I have already fought the battle for my life.  I won.  The sadness and pain that consumed me back then will never do so again.  Because I have built the foundations of my soul back together.  I have healed.  I have grown.

It is stems back and is thanks to the part of me, that version of myself that stepped up and said no.  Not today.  Don't you dare.  She is still in me.  I will never forget her.  I am live today because of her.

29 October 2023

Navigating Grief

Grief is a strange bedfellow.

One minute you are overcome.  The loss of the person taken from you seems overwhelming and you don't know how you will get through it.  The next, you have to rally, organise, be strong and somehow; you manage it.
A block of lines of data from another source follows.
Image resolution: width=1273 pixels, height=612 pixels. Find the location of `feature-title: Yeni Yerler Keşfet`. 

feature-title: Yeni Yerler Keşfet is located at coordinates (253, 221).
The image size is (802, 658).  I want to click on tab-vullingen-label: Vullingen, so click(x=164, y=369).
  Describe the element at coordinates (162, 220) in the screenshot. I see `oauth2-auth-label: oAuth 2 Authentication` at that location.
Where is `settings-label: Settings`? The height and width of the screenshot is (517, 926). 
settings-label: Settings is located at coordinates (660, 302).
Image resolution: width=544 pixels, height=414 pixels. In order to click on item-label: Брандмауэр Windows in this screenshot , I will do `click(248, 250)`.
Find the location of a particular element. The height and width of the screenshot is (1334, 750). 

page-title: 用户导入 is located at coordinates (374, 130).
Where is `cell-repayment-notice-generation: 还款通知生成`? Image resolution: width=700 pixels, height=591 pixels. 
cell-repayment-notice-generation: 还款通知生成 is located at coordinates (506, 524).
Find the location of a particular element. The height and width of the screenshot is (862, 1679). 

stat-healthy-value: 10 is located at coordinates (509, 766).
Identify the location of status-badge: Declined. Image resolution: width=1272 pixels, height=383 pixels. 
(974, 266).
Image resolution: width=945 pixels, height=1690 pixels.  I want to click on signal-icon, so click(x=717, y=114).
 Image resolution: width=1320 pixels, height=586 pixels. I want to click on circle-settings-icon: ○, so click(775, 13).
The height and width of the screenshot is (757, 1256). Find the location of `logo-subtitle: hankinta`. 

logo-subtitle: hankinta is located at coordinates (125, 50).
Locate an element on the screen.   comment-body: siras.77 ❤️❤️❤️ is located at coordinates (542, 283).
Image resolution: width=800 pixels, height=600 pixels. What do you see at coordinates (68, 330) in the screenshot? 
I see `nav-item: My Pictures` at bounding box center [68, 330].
Grief ebbs and flows.  There is no constant.  It a wave that you have to ride until you can find a calm again, some peace.  Whenever that may be.  There is no timeframe.

Death, whether expected or not, is always a shock.   You can, as we all can, only hope for the kind of death that is the best that you can hope for.  No suffering.  Your family around you.  Given a chance to say goodbye.  A quick death, not long and drawn out.  While you still have dignity.

There is no one way to deal with grief.  But the most important thing to do is allow yourself to feel when you need to.  Do not bottle it up.  Do not busy yourself in an attempt to hide from it.  Because it will find you.

That is the thing about grief and loss.  It hurts.  A lot.  But running away from that hurt will only ensure that it finds you at the worst time, the worst moment.  Or will manifest in other destructive ways.

I lost a close family member to me this week.  Having lost my dad and my step already, he became like a father figure to me.  He was always there.  Ready to help.  Always showed love to my mum and I.  Someone that you could always turn to.  I loved him very much.

Having already lost two major people in my life, I know how this grief thing works now, sadly.  Which I why I share my thoughts and words with you today.

I find myself committing the sins of what you should not do and had to check myself.  Because self care when you are grieving is extremely important.  Especially when you have others who you need to be strong for.

I found myself asking for more time.  The thing is, you are always going to wish for that.  Because there is never enough time.  You can always think of things you wished that you had said or things that you had done.  

While at the hospital I chose to give my time to those that needed to see him more than I.  His sons, my mother.  By the time it was my turn to see him, things had turned for the worse and my time was missed.  So no, I did not get to say goodbye, but I did the right thing and importantly, he knew that I was there.  I wonder if he understood that. 

I also found myself wondering if he knew how much I cared, how much I loved him.  It only struck me after he died, I had never thought about it previously, that if I had ever got married to my partner, it would have been him that I would have asked to walk me down the aisle.  He was proud of me and I think that he would have loved to do it.    

All of these go round in my head and by doing so, they make the grief worse.  Questions that can never be answered.  Actions that can never be carried out.  They torment you.

As I said however, I have been down the winding path of grief before.  So when I start to question, when I start to worry about what ifs and what could have been, then I know I need to go back and remember the important things.  

I know that he loved me and he knew that I loved him.   He, my mum and I went through some tough times together and it created a bond with the three of us.  We were family.  We would always be there for each other.

I am currently writing something to say at his funeral.  I want to celebrate the man that he was.  A good man.  A kind man.  There will be many there to say goodbye to him and I confess that I am nervous to stand up and speak.  Public speaking is not my forte.  

But I will do this and hopefully do him proud and do him justice.  My wonderful Uncle Jack.